STATED GOAL: Reproduce word for word the passage of the swarm CIFAR10 pull request below, starting at "The swarm CIFAR10" and ending at "simulator is launched.".

Skip to content

Fix swarm CIFAR10 example: SwarmServerConfig.min_clients default + start_task_timeout#4555

Open
nvshaxie wants to merge 2 commits intoNVIDIA:mainfrom
nvshaxie:fix/swarm-min-clients-and-start-timeout
Open

Fix swarm CIFAR10 example: SwarmServerConfig.min_clients default + start_task_timeout#4555
nvshaxie wants to merge 2 commits intoNVIDIA:mainfrom
nvshaxie:fix/swarm-min-clients-and-start-timeout

Conversation

@nvshaxie
Copy link
Copy Markdown
Contributor

@nvshaxie nvshaxie commented May 8, 2026

Fixes # .

Description

The swarm CIFAR10 example fails out of the box on both NVFlare main and 2.7.2 with two distinct issues, both of which need to be fixed for the example to complete a single round.

Summary

Bug 1 — SwarmServerConfig.min_clients defaulted to None

add_swarm() forwards every server_config field — including this None — to SwarmServerController(min_clients=...), overriding the controller's typed default of int = 0. The value then reaches BaseServerCtl.__init__ where if min_clients < 0: raises:

TypeError: '<' not supported between instances of 'NoneType' and 'int'

The example crashes at construction time, before any simulator is launched.

The other Optional[List[str]] fields (aggr_clients, train_clients, result_clients) tolerate None because the controller normalizes them via if not x: x = []. min_clients has no such normalization — its type contract is int, and the documented "0 means all participating clients are required" semantics in BaseServerCtl already covers the "not specified" case.

SUPPLIED MATERIAL:
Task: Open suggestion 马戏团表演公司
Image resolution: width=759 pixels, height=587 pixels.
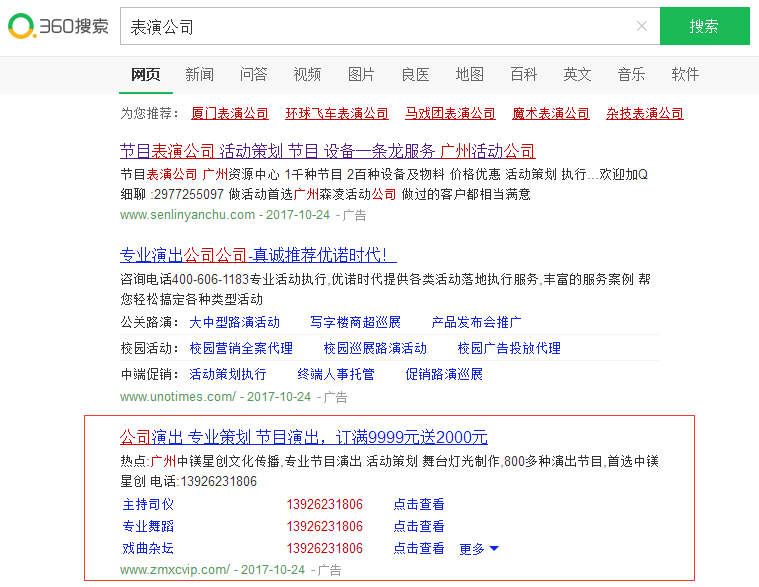Action: (x=450, y=114)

WRITTEN ANSWER:
The swarm CIFAR10 example fails out of the box on both NVFlare main and 2.7.2 with two distinct issues, both of which need to be fixed for the example to complete a single round.

Summary

Bug 1 — SwarmServerConfig.min_clients defaulted to None

add_swarm() forwards every server_config field — including this None — to SwarmServerController(min_clients=...), overriding the controller's typed default of int = 0. The value then reaches BaseServerCtl.__init__ where if min_clients < 0: raises:

TypeError: '<' not supported between instances of 'NoneType' and 'int'

The example crashes at construction time, before any simulator is launched.